> PROMPT
Copy out every line of the material below word for word.

> DATA SUPPLIED
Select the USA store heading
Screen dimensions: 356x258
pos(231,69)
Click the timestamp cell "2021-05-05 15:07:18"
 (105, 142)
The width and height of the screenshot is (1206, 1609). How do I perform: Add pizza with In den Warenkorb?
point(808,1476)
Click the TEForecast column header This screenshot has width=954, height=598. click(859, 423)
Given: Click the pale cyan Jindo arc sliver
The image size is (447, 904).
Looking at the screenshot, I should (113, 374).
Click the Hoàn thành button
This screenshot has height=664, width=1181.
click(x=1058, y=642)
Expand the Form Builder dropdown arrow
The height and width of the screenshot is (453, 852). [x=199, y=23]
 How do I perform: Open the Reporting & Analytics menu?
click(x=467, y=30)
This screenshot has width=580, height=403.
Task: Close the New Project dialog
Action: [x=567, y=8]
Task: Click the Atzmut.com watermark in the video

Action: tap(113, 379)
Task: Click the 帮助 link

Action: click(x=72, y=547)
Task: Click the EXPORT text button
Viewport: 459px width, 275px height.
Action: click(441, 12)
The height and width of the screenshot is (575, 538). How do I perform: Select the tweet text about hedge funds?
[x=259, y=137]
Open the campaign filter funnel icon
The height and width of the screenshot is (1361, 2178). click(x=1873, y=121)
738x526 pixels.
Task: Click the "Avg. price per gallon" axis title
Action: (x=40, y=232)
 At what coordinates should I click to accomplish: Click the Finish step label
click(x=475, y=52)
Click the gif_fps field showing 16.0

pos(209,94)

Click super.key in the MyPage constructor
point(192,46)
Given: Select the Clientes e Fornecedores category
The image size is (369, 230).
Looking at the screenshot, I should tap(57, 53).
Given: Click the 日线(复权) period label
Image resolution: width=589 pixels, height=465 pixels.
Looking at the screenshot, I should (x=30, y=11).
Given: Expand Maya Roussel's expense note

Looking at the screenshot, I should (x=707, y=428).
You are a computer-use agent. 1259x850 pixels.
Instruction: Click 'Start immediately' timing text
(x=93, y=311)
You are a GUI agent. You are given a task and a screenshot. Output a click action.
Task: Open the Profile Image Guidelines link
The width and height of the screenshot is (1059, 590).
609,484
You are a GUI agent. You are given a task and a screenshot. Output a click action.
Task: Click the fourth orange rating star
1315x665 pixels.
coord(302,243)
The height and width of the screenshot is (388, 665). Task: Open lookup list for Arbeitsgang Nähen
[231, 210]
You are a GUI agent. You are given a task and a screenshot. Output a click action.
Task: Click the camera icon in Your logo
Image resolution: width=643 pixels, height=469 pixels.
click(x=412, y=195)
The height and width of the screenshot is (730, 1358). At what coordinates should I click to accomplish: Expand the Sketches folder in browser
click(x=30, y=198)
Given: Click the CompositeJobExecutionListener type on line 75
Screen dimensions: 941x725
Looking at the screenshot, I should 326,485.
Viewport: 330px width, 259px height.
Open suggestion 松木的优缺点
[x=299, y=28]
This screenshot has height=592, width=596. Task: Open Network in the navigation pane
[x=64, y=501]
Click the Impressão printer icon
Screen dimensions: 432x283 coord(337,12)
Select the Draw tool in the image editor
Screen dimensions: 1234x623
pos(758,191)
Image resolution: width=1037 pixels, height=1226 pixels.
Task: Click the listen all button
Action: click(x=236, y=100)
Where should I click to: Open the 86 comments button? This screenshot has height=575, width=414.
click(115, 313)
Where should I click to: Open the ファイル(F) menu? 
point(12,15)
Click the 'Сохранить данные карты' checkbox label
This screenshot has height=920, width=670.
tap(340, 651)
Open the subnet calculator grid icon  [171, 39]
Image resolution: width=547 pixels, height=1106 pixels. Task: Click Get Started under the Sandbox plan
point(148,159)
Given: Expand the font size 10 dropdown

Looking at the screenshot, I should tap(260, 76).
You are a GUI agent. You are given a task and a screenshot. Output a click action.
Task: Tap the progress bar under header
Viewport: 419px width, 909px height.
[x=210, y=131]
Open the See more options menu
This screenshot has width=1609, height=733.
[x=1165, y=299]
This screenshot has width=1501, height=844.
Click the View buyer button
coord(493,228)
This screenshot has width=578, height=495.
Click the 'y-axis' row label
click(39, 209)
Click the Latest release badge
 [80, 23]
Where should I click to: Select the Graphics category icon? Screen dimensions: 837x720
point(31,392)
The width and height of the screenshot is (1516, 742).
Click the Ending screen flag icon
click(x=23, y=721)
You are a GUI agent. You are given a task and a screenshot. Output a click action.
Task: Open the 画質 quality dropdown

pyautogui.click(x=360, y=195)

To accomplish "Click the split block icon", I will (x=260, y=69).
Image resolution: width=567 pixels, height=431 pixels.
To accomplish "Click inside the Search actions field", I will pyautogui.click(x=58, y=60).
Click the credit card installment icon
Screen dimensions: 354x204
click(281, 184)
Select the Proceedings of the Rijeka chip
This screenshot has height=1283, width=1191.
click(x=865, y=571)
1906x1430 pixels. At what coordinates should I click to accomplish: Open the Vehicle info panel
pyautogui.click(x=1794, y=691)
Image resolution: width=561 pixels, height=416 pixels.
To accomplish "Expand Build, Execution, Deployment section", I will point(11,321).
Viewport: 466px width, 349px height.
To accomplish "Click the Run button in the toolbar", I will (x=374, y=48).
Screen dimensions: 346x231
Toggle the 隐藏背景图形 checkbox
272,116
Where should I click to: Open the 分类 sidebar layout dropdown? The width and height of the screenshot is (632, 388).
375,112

> SOLUTION TO THIS EXERCISE
Select the USA store heading
Screen dimensions: 356x258
pos(231,69)
Click the timestamp cell "2021-05-05 15:07:18"
 (105, 142)
The width and height of the screenshot is (1206, 1609). How do I perform: Add pizza with In den Warenkorb?
point(808,1476)
Click the TEForecast column header This screenshot has width=954, height=598. click(859, 423)
Given: Click the pale cyan Jindo arc sliver
The image size is (447, 904).
Looking at the screenshot, I should (113, 374).
Click the Hoàn thành button
This screenshot has height=664, width=1181.
click(x=1058, y=642)
Expand the Form Builder dropdown arrow
The height and width of the screenshot is (453, 852). [x=199, y=23]
 How do I perform: Open the Reporting & Analytics menu?
click(x=467, y=30)
This screenshot has width=580, height=403.
Task: Close the New Project dialog
Action: [x=567, y=8]
Task: Click the Atzmut.com watermark in the video

Action: tap(113, 379)
Task: Click the 帮助 link

Action: click(x=72, y=547)
Task: Click the EXPORT text button
Viewport: 459px width, 275px height.
Action: click(441, 12)
The height and width of the screenshot is (575, 538). How do I perform: Select the tweet text about hedge funds?
[x=259, y=137]
Open the campaign filter funnel icon
The height and width of the screenshot is (1361, 2178). click(x=1873, y=121)
738x526 pixels.
Task: Click the "Avg. price per gallon" axis title
Action: (x=40, y=232)
 At what coordinates should I click to accomplish: Click the Finish step label
click(x=475, y=52)
Click the gif_fps field showing 16.0

pos(209,94)

Click super.key in the MyPage constructor
point(192,46)
Given: Select the Clientes e Fornecedores category
The image size is (369, 230).
Looking at the screenshot, I should tap(57, 53).
Given: Click the 日线(复权) period label
Image resolution: width=589 pixels, height=465 pixels.
Looking at the screenshot, I should (x=30, y=11).
Given: Expand Maya Roussel's expense note

Looking at the screenshot, I should (x=707, y=428).
You are a computer-use agent. 1259x850 pixels.
Instruction: Click 'Start immediately' timing text
(x=93, y=311)
You are a GUI agent. You are given a task and a screenshot. Output a click action.
Task: Open the Profile Image Guidelines link
The width and height of the screenshot is (1059, 590).
609,484
You are a GUI agent. You are given a task and a screenshot. Output a click action.
Task: Click the fourth orange rating star
1315x665 pixels.
coord(302,243)
The height and width of the screenshot is (388, 665). Task: Open lookup list for Arbeitsgang Nähen
[231, 210]
You are a GUI agent. You are given a task and a screenshot. Output a click action.
Task: Click the camera icon in Your logo
Image resolution: width=643 pixels, height=469 pixels.
click(x=412, y=195)
The height and width of the screenshot is (730, 1358). At what coordinates should I click to accomplish: Expand the Sketches folder in browser
click(x=30, y=198)
Given: Click the CompositeJobExecutionListener type on line 75
Screen dimensions: 941x725
Looking at the screenshot, I should 326,485.
Viewport: 330px width, 259px height.
Open suggestion 松木的优缺点
[x=299, y=28]
This screenshot has height=592, width=596. Task: Open Network in the navigation pane
[x=64, y=501]
Click the Impressão printer icon
Screen dimensions: 432x283 coord(337,12)
Select the Draw tool in the image editor
Screen dimensions: 1234x623
pos(758,191)
Image resolution: width=1037 pixels, height=1226 pixels.
Task: Click the listen all button
Action: click(x=236, y=100)
Where should I click to: Open the 86 comments button? This screenshot has height=575, width=414.
click(115, 313)
Where should I click to: Open the ファイル(F) menu? 
point(12,15)
Click the 'Сохранить данные карты' checkbox label
This screenshot has height=920, width=670.
tap(340, 651)
Open the subnet calculator grid icon  [171, 39]
Image resolution: width=547 pixels, height=1106 pixels. Task: Click Get Started under the Sandbox plan
point(148,159)
Given: Expand the font size 10 dropdown

Looking at the screenshot, I should tap(260, 76).
You are a GUI agent. You are given a task and a screenshot. Output a click action.
Task: Tap the progress bar under header
Viewport: 419px width, 909px height.
[x=210, y=131]
Open the See more options menu
This screenshot has width=1609, height=733.
[x=1165, y=299]
This screenshot has width=1501, height=844.
Click the View buyer button
coord(493,228)
This screenshot has width=578, height=495.
Click the 'y-axis' row label
click(39, 209)
Click the Latest release badge
 [80, 23]
Where should I click to: Select the Graphics category icon? Screen dimensions: 837x720
point(31,392)
The width and height of the screenshot is (1516, 742).
Click the Ending screen flag icon
click(x=23, y=721)
You are a GUI agent. You are given a task and a screenshot. Output a click action.
Task: Open the 画質 quality dropdown

pyautogui.click(x=360, y=195)

To accomplish "Click the split block icon", I will (x=260, y=69).
Image resolution: width=567 pixels, height=431 pixels.
To accomplish "Click inside the Search actions field", I will pyautogui.click(x=58, y=60).
Click the credit card installment icon
Screen dimensions: 354x204
click(281, 184)
Select the Proceedings of the Rijeka chip
This screenshot has height=1283, width=1191.
click(x=865, y=571)
1906x1430 pixels. At what coordinates should I click to accomplish: Open the Vehicle info panel
pyautogui.click(x=1794, y=691)
Image resolution: width=561 pixels, height=416 pixels.
To accomplish "Expand Build, Execution, Deployment section", I will point(11,321).
Viewport: 466px width, 349px height.
To accomplish "Click the Run button in the toolbar", I will (x=374, y=48).
Screen dimensions: 346x231
Toggle the 隐藏背景图形 checkbox
272,116
Where should I click to: Open the 分类 sidebar layout dropdown? The width and height of the screenshot is (632, 388).
375,112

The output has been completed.